AIM OF THE EXERCISE
Where the records below reach the line containing "About Luna (534, 2007)", start transcribing, and end with the line containing "Súhlasím (253, 2533)", exactly and with nothing else added.

SUPPLIED MATERIAL
•••••

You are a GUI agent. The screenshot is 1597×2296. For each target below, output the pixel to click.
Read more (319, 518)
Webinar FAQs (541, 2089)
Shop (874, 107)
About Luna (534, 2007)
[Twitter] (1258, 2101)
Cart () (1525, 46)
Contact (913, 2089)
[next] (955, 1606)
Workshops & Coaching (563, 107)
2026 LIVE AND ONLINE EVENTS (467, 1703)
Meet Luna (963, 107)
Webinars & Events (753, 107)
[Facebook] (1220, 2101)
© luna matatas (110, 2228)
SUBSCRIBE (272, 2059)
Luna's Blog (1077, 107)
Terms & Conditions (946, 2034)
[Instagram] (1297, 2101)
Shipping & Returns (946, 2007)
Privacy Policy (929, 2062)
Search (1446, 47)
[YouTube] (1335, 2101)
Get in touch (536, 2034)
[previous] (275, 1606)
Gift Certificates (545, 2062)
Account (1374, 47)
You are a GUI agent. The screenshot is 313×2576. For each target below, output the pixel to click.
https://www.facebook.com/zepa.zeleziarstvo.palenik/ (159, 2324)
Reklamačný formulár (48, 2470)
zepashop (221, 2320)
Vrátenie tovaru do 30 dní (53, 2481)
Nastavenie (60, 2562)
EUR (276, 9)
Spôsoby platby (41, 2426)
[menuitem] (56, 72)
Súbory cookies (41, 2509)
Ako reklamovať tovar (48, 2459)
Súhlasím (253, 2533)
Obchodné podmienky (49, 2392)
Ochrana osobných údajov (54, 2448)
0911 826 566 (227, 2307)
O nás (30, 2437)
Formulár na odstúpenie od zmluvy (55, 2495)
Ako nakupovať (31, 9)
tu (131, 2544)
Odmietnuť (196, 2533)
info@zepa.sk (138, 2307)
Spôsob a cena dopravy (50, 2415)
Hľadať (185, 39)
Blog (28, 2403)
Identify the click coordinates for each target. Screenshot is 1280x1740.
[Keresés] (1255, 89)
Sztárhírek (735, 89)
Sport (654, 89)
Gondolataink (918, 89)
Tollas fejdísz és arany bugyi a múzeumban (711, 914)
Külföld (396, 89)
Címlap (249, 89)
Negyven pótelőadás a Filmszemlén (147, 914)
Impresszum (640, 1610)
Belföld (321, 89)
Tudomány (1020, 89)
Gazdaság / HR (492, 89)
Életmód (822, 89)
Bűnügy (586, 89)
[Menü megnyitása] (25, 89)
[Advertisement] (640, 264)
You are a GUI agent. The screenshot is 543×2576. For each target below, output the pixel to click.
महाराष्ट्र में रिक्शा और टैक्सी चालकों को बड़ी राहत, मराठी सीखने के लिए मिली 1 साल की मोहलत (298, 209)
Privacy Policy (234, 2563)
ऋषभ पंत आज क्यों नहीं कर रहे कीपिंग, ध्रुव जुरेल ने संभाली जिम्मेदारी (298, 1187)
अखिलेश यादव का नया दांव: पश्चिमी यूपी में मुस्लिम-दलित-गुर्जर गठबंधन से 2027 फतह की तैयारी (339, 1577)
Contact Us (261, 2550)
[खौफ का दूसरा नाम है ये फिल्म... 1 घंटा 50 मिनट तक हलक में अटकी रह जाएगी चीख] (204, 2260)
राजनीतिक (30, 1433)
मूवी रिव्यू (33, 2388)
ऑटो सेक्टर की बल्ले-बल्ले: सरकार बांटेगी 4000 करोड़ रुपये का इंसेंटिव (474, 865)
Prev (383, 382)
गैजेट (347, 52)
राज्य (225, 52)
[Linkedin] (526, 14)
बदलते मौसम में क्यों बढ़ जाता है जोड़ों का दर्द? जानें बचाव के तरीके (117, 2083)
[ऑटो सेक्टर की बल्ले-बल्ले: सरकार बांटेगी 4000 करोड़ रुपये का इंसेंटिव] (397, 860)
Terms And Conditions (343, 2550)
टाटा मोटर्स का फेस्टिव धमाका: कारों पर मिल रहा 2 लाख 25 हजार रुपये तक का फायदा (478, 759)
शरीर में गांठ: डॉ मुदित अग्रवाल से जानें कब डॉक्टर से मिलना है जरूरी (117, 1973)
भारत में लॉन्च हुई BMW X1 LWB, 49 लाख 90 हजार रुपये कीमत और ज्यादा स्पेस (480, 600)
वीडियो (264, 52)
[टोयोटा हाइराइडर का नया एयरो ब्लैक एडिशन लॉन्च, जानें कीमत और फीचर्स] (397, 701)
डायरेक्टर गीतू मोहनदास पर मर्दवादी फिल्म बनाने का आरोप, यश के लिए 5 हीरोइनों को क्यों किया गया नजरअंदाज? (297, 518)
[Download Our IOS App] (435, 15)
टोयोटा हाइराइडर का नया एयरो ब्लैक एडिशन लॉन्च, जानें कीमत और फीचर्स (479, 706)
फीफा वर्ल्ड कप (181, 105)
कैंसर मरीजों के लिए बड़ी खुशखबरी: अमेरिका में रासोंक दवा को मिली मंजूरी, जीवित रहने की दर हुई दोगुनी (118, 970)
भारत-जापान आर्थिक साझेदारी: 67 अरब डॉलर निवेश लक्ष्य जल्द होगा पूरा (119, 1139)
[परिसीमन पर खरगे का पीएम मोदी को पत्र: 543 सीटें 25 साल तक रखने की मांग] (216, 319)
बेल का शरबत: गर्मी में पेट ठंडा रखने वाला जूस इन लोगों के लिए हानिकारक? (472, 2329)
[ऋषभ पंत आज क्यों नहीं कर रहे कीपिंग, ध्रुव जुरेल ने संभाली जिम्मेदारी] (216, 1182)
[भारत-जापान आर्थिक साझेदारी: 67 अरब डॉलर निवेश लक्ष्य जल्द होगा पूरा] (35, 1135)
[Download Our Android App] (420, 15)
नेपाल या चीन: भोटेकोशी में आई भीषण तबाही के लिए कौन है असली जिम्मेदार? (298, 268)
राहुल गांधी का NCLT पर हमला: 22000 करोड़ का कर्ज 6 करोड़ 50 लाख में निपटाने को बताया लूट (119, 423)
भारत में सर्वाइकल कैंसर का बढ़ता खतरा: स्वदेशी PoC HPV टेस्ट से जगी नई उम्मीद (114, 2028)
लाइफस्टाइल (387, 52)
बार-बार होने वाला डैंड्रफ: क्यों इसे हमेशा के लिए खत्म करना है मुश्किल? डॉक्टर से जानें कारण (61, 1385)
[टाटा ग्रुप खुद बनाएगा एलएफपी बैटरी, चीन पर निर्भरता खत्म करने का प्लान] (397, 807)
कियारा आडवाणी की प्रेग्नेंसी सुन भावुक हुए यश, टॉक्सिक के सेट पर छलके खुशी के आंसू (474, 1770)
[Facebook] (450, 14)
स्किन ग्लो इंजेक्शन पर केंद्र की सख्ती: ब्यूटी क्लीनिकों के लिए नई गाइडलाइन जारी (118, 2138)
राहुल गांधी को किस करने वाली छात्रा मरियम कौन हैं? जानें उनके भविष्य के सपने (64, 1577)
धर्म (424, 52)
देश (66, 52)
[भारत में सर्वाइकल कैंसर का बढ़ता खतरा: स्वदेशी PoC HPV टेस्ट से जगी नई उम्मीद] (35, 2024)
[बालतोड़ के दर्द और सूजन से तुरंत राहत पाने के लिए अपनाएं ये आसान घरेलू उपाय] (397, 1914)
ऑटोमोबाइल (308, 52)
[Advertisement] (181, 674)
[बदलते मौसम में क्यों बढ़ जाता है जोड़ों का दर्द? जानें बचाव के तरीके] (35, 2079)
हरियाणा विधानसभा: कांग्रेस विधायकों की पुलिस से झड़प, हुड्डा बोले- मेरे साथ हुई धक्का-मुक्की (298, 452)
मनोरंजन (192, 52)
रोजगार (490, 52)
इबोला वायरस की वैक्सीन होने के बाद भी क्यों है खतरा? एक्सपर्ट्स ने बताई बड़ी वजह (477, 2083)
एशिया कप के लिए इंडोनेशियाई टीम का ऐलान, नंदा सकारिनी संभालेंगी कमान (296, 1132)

•••••

EXERCISE RESPONSE
About Luna (534, 2007)
[Twitter] (1258, 2101)
Cart () (1525, 46)
Contact (913, 2089)
[next] (955, 1606)
Workshops & Coaching (563, 107)
2026 LIVE AND ONLINE EVENTS (467, 1703)
Meet Luna (963, 107)
Webinars & Events (753, 107)
[Facebook] (1220, 2101)
© luna matatas (110, 2228)
SUBSCRIBE (272, 2059)
Luna's Blog (1077, 107)
Terms & Conditions (946, 2034)
[Instagram] (1297, 2101)
Shipping & Returns (946, 2007)
Privacy Policy (929, 2062)
Search (1446, 47)
[YouTube] (1335, 2101)
Get in touch (536, 2034)
[previous] (275, 1606)
Gift Certificates (545, 2062)
Account (1374, 47)
You are a GUI agent. The screenshot is 313×2576. For each target below, output the pixel to click.
https://www.facebook.com/zepa.zeleziarstvo.palenik/ (159, 2324)
Reklamačný formulár (48, 2470)
zepashop (221, 2320)
Vrátenie tovaru do 30 dní (53, 2481)
Nastavenie (60, 2562)
EUR (276, 9)
Spôsoby platby (41, 2426)
[menuitem] (56, 72)
Súbory cookies (41, 2509)
Ako reklamovať tovar (48, 2459)
Súhlasím (253, 2533)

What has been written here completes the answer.